+++ Document segment +++
= Joaquim Magalhães Mota =

Portuguese lawyer and politician

Joaquim Jorge de Magalhães Saraiva da Mota (November 17, 1935 in Santarém, São Salvador - September 26, 2007 in Lisbon) was a Portuguese lawyer and politician.

==Background==
He was a son of Elói do Nascimento Saraiva da Mota (July 2, 1907 in Lisbon, São Vicente de Fora - February 11, 2000 in Lisbon) and wife (January 19, 1935) Miquelina Augusta Flor de Magalhães (b. Guarda, Sé, March 14, 1914).

==Career==
He was a licentiate in Law from the Faculty of Law of the University of Lisbon.

He started his career as a lawyer.
+++ Input records +++
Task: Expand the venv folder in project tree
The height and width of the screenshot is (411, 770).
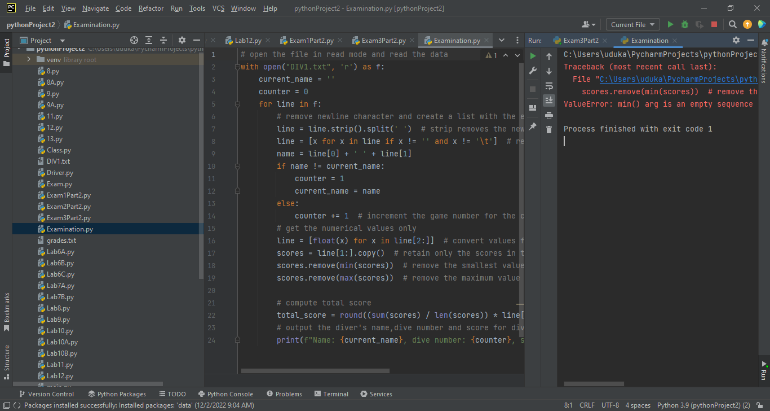Action: coord(28,60)
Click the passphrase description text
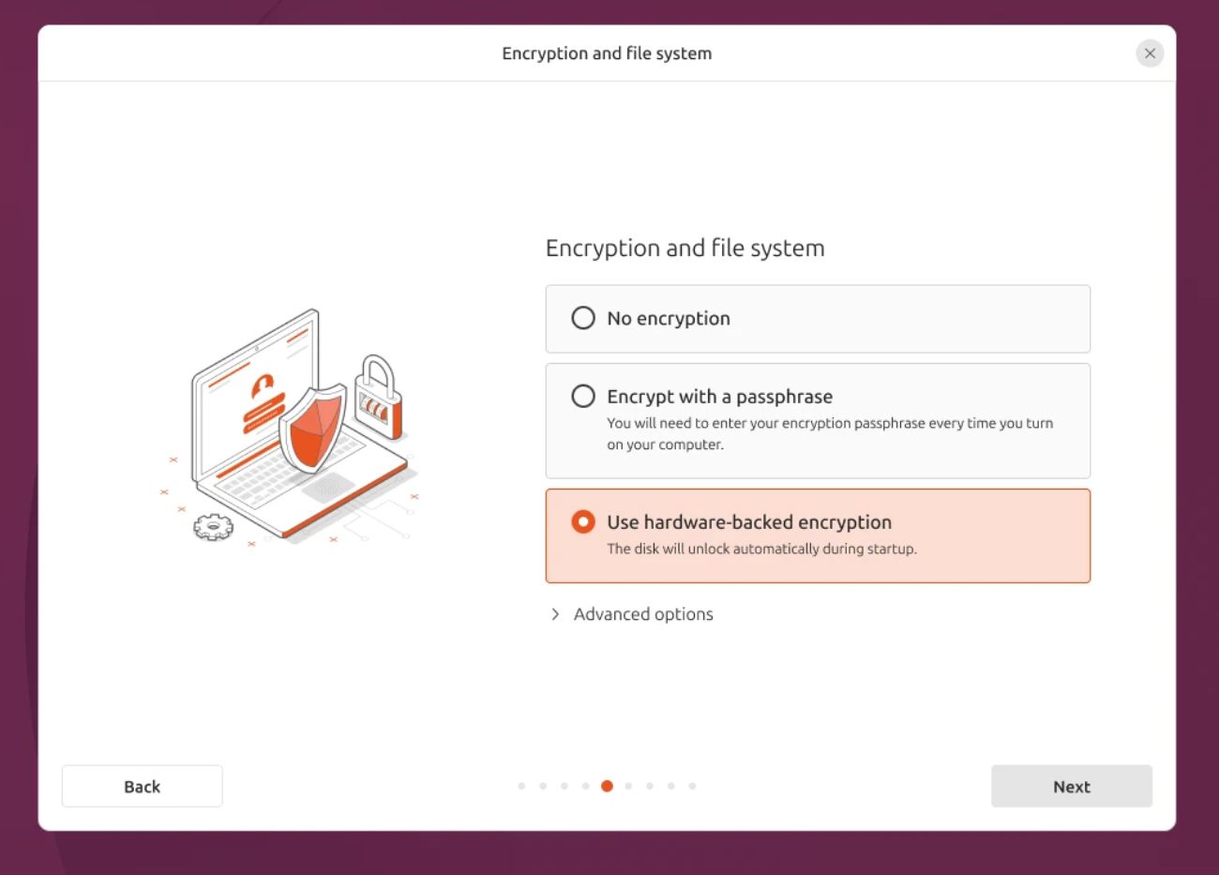The width and height of the screenshot is (1219, 875). click(829, 433)
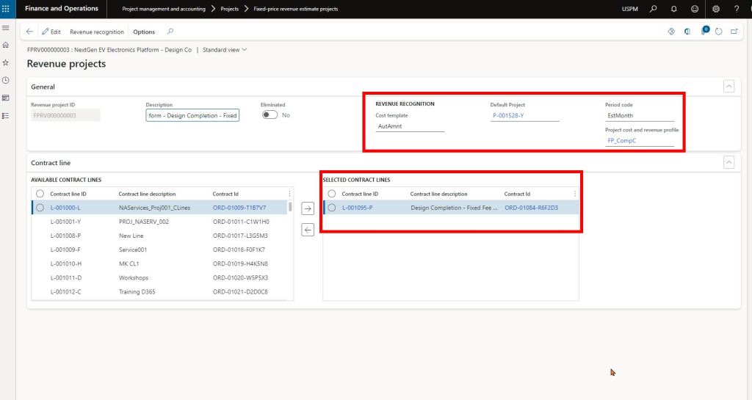Open the Options menu
The height and width of the screenshot is (400, 752).
(x=144, y=32)
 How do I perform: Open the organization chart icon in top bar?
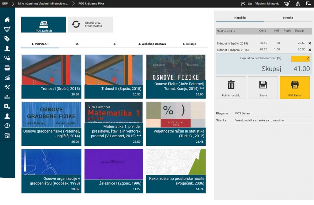pos(298,4)
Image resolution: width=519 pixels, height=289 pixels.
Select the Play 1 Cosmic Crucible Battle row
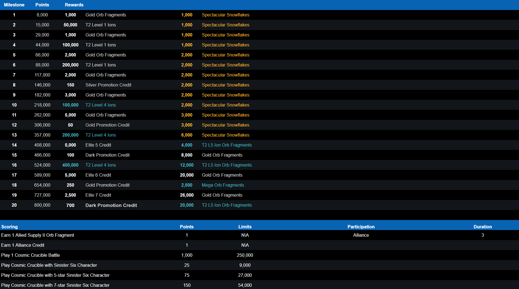30,255
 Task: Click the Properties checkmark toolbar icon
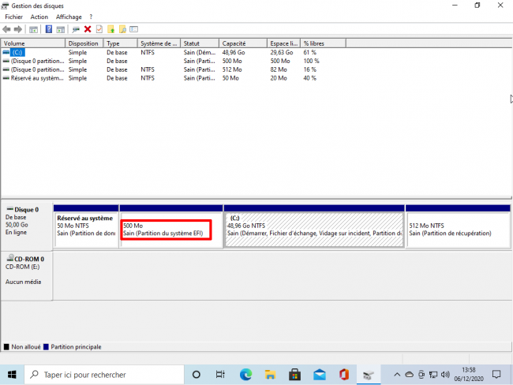(99, 29)
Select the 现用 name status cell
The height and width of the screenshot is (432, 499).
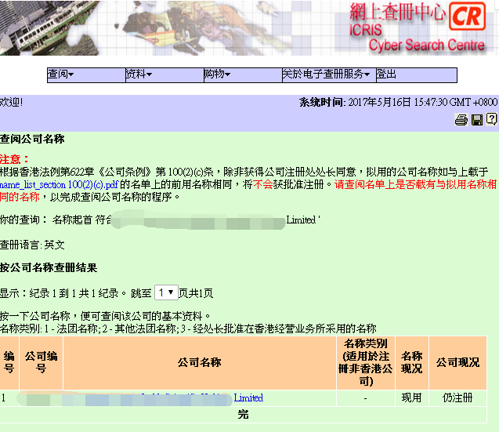click(411, 398)
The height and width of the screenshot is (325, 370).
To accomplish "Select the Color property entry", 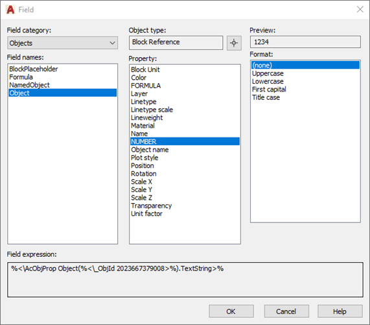I will (x=139, y=78).
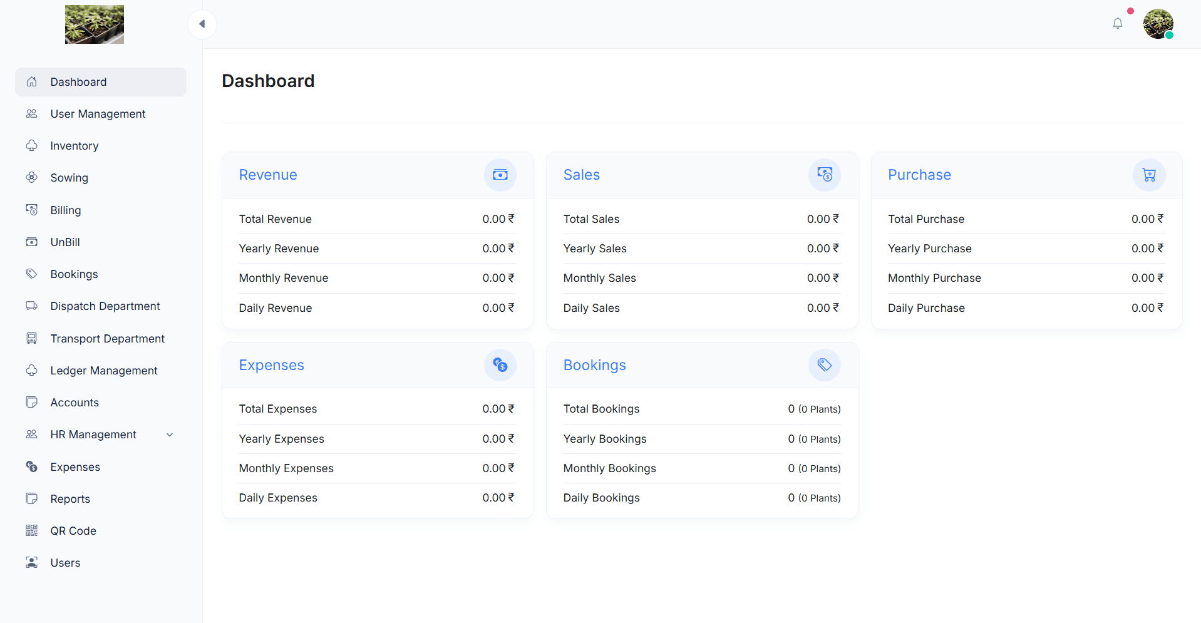Click the company logo image
1201x623 pixels.
tap(95, 24)
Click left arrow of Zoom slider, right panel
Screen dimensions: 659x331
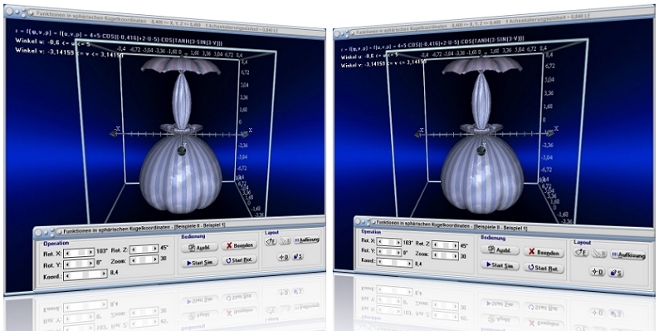point(435,255)
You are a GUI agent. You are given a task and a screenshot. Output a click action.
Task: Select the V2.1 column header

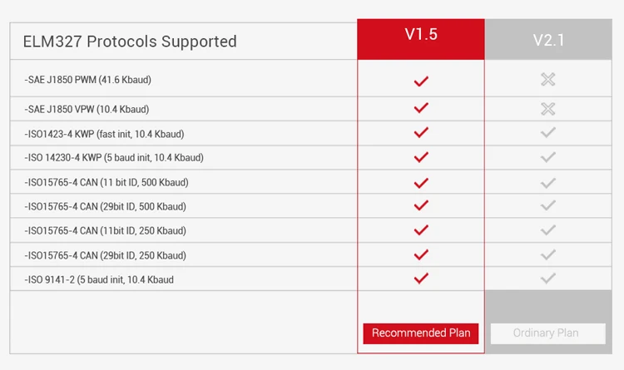pos(548,40)
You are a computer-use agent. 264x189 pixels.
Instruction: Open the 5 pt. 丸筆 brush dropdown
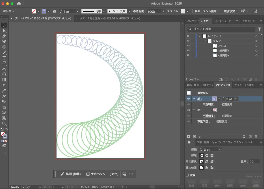129,12
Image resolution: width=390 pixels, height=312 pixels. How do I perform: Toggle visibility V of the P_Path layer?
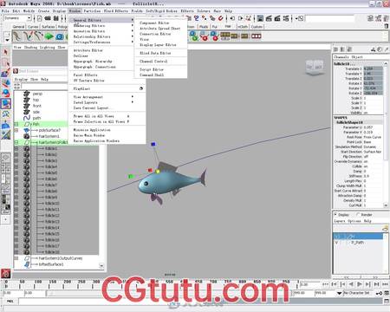pos(336,243)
+++
## Task 1
Count the lines in the entries that contain the string "icon", with case counting, and reply with the number alone.
## Task 2
Continue the biography of Joaquim Magalhães Mota from its last sentence.

## Output 1
2

## Output 2
He was a Member of the Liberal Wing (Ala Liberal), at the dictatorial National Assembly, during Marcelo Caetano's government, that came to an end in 1974. After the 25 April 1974, he was one of the four Co-Founders of the Popular Democratic Party (Partido Popular Democrático), with Francisco de Sá Carneiro, Francisco Pinto Balsemão, Carlos Mota Pinto, João Bosco Mota Amaral, Alberto João Jardim, António Barbosa de Melo and António Marques Mendes. The party later changed its name to Social Democratic Party. He was Minister of Internal Affairs, in the I Provisional Government, led by Adelino da Palma Carlos, from May 15 to July 17, 1974. He also became a Deputy at the Portuguese Assembly of the Republic. From 1976 to 1978 was the Secretary-General of PSD. He later left the party and was a member of the Independent Social Democratic Action and the Democratic Renovator Party.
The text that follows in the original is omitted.